Turkish authorities have confirmed the identity of one of the two suicide bombers responsible for the deadliest terrorist attack in the country’s history, Prime Minister Ahmet Davutoglu said Monday, according to Reuters. The attack outside Ankara's main train station on Oct. 10 killed 102 people and injured over 200 others.
An investigation into the identity of the second bomber is ongoing, Davutoglu reportedly said on Turkey's AHaber TV, adding that 15 people were detained in connection with the attack, four of whom had been remanded to custody.

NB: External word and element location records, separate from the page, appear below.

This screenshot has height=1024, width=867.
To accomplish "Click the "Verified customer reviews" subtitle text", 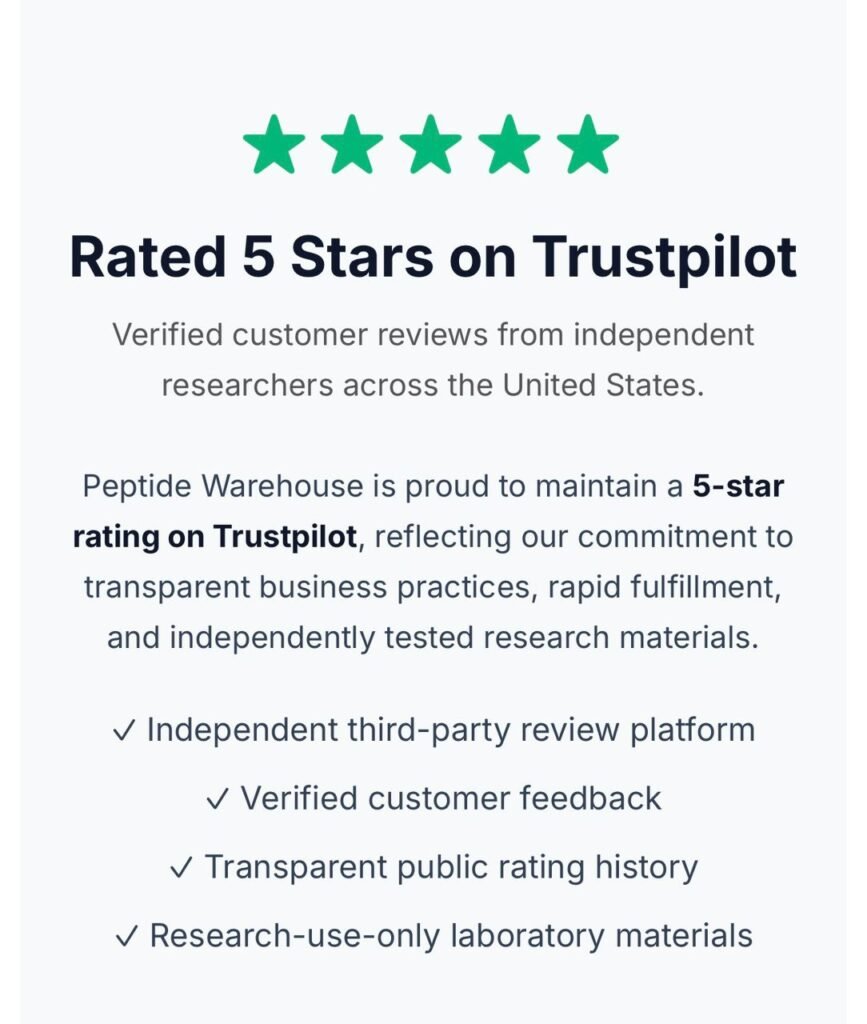I will tap(433, 334).
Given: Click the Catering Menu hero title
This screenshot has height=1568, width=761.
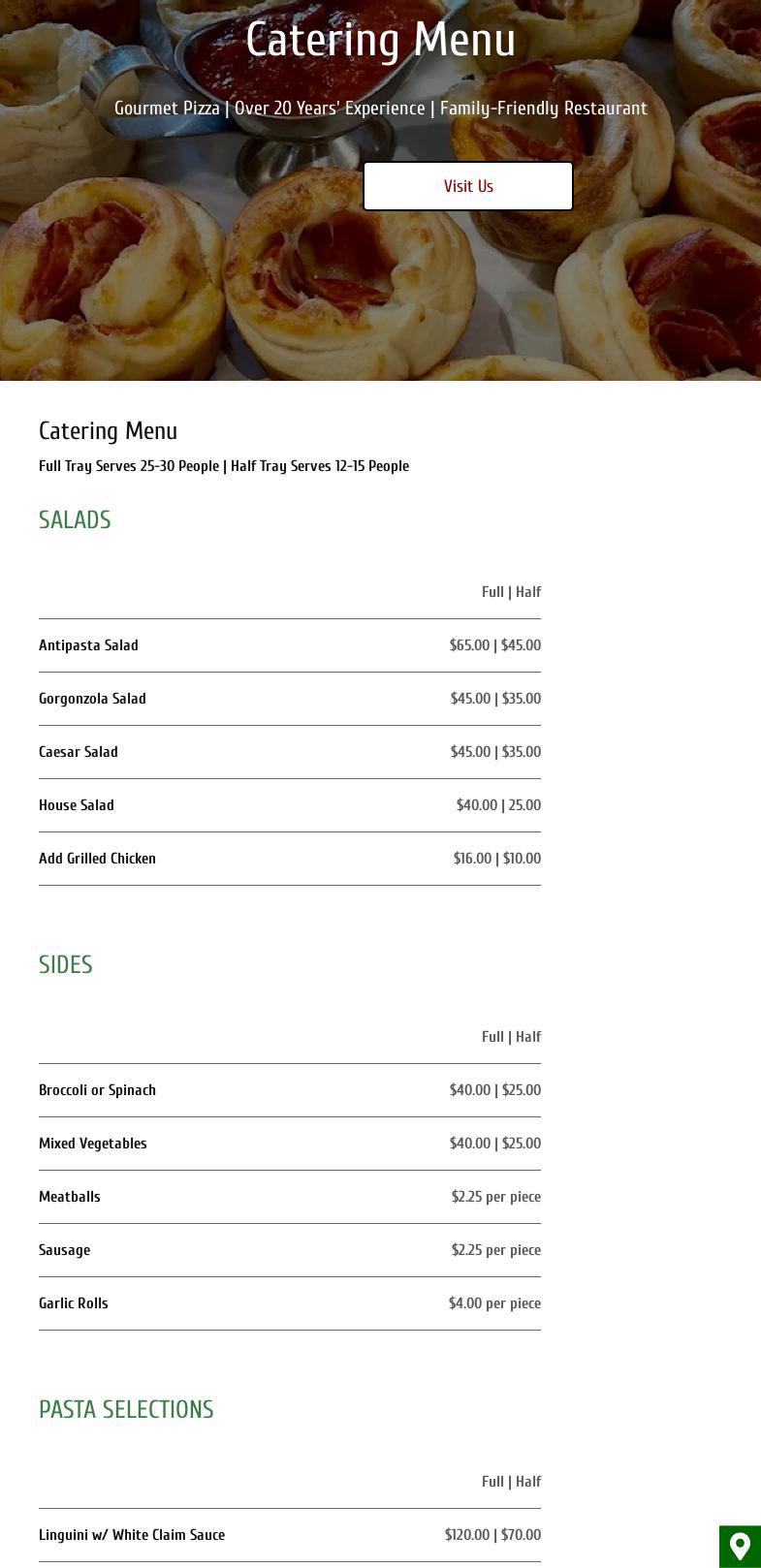Looking at the screenshot, I should tap(380, 41).
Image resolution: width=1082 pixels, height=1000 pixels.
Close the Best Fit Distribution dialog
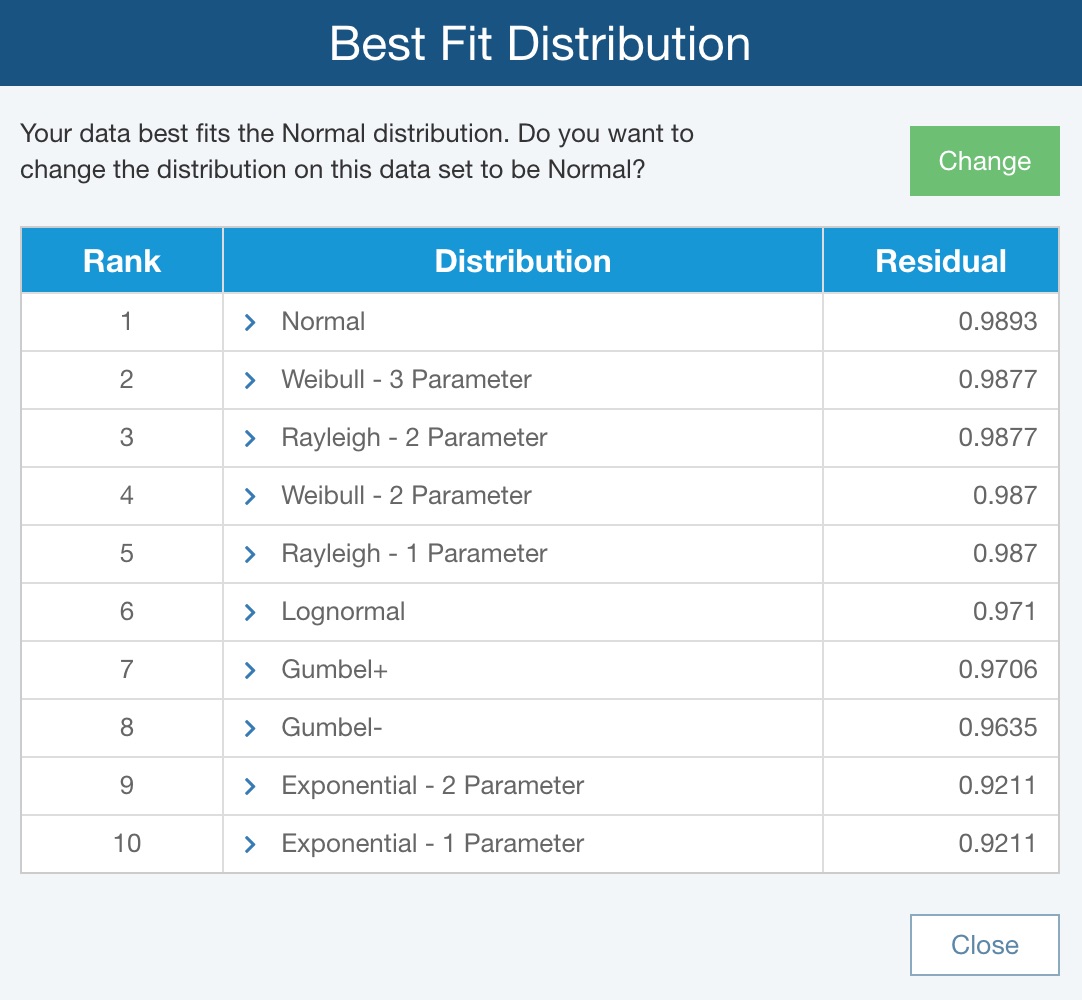coord(984,944)
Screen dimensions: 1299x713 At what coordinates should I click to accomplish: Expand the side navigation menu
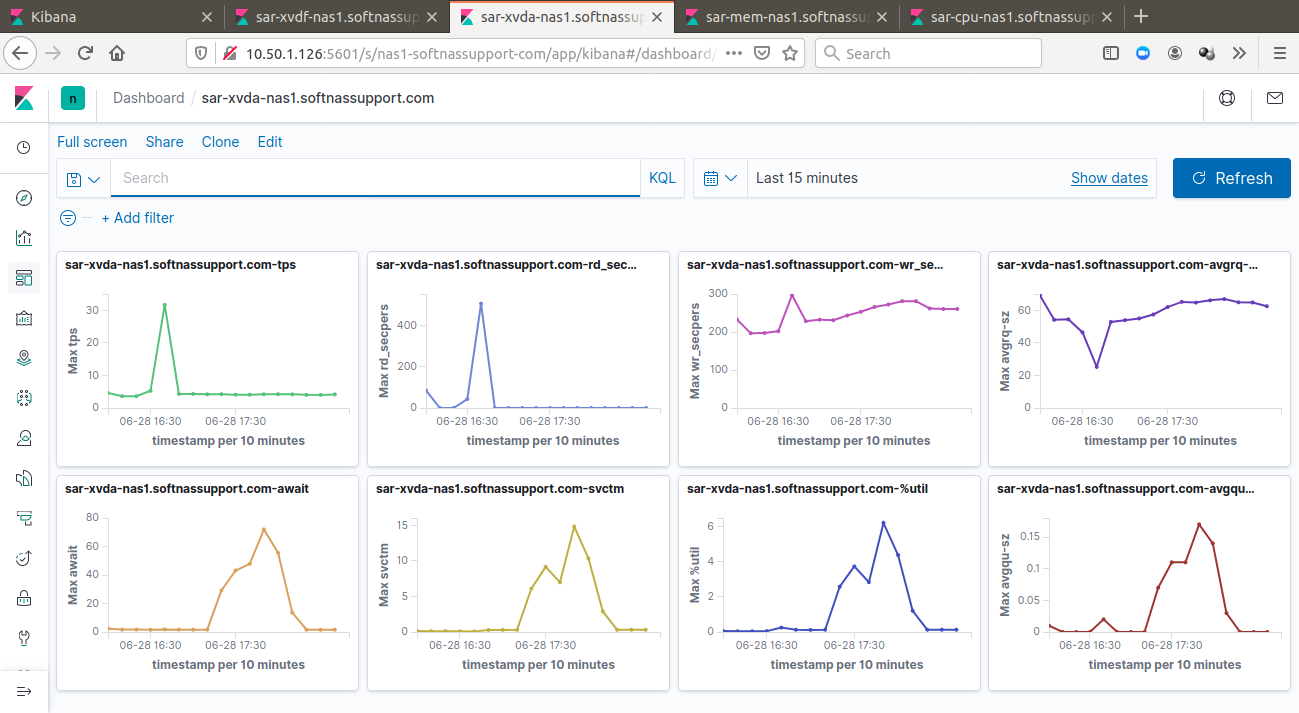[x=24, y=691]
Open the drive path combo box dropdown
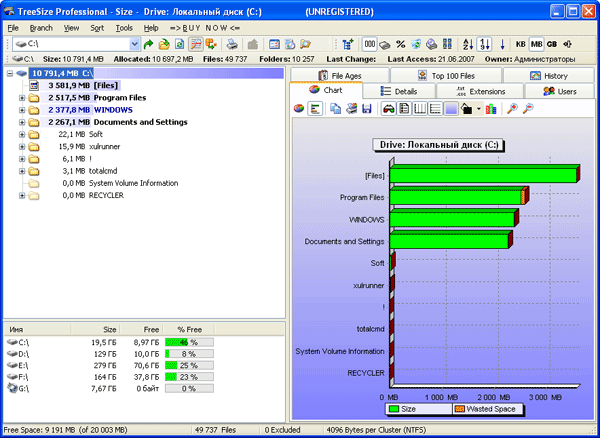600x438 pixels. [x=132, y=44]
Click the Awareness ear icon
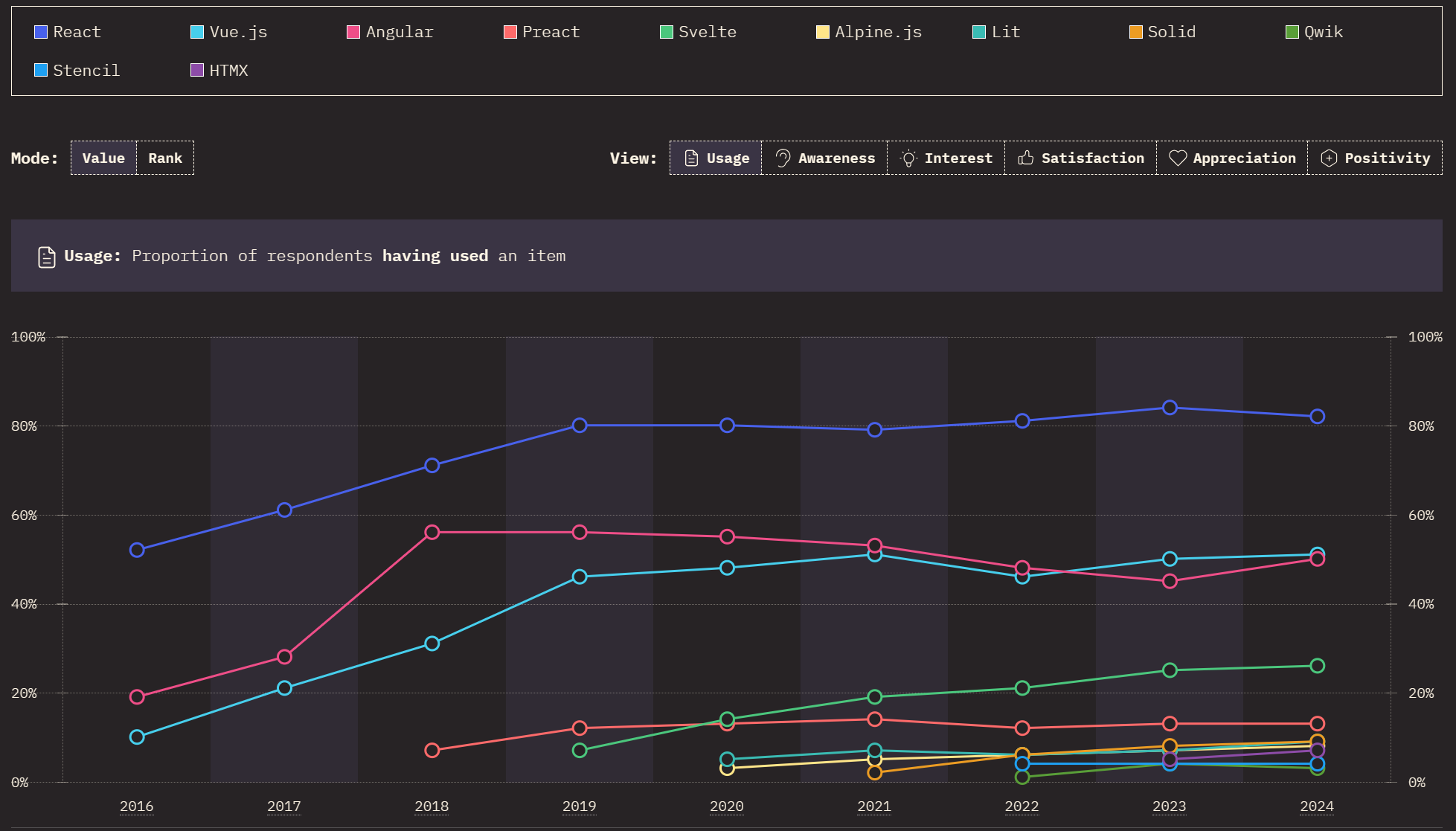 coord(782,158)
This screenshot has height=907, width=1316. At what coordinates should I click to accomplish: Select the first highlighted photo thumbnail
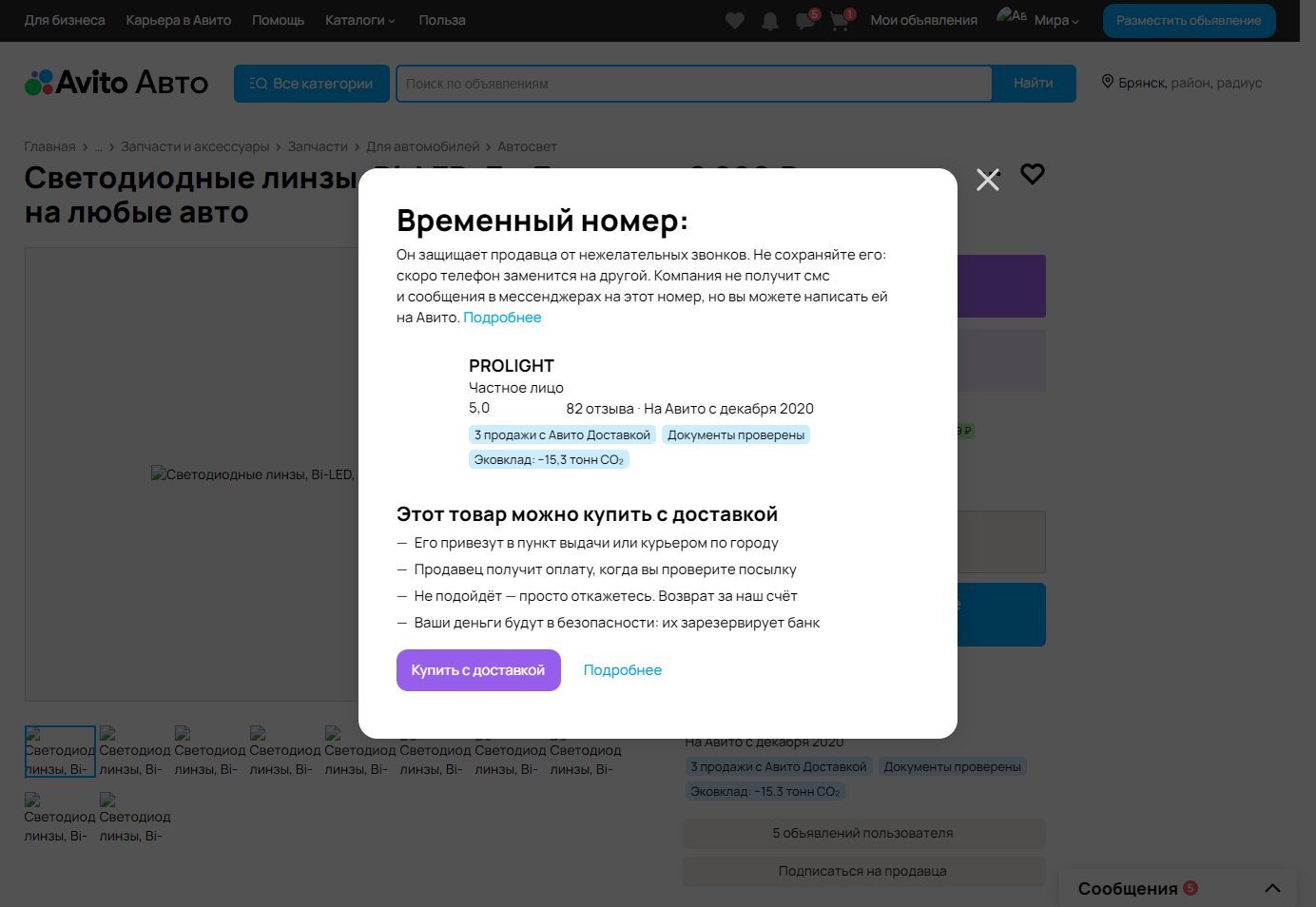click(60, 751)
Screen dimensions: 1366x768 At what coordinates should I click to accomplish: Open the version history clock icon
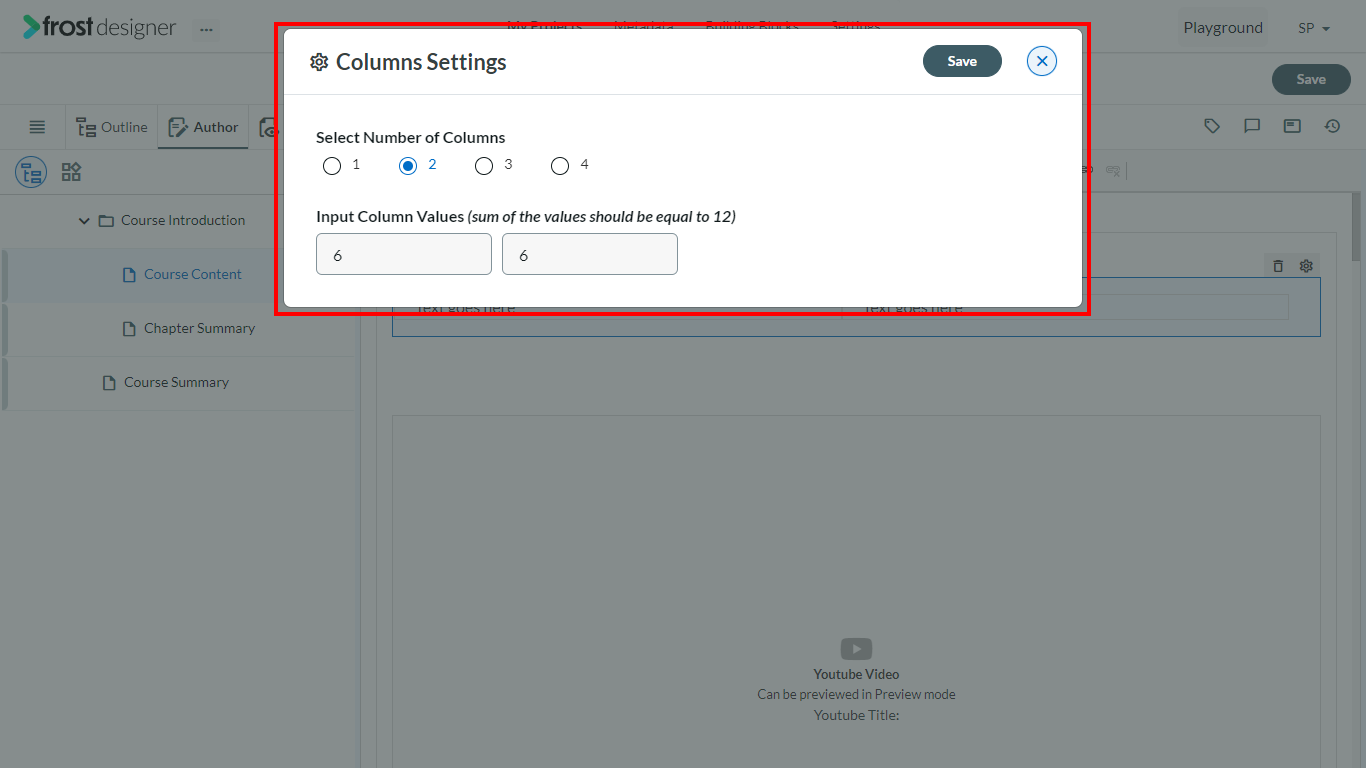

Last week, police identified Yunus Emre Alagoz and Omer Deniz Dundar as the two suicide bombers, using DNA from the blast site. However, at this point it is unclear which one of the two men has been confirmed to be part of the attack. Authorities previously said that the bombings, which targeted a peace rally to call for an end to the renewed violence between Kurdish rebels and Turkish security forces, was linked to the Islamic State group, also known as ISIS.
Alagoz was the brother of a 20-year-old man behind a deadly bomb blast in the southern Turkish city of Suruc in July that killed 33 people. According to a report Saturday, Alagoz owned a cafe where supporters of ISIS would often hang out, and he was already being sought by police as a member of an ISIS cell. Dundar was reportedly on a list of 21 suspected would-be suicide bombers.
Several days after the Ankara blast, Davutoglu said that authorities knew of potential threats but could not act without evidence of a planned attack. In a live interview on Turkish broadcaster NTV last Monday, Davutoglu said the attack was intended to "cast a shadow" over parliamentary elections on Nov. 1, and an attempt to influence its outcome.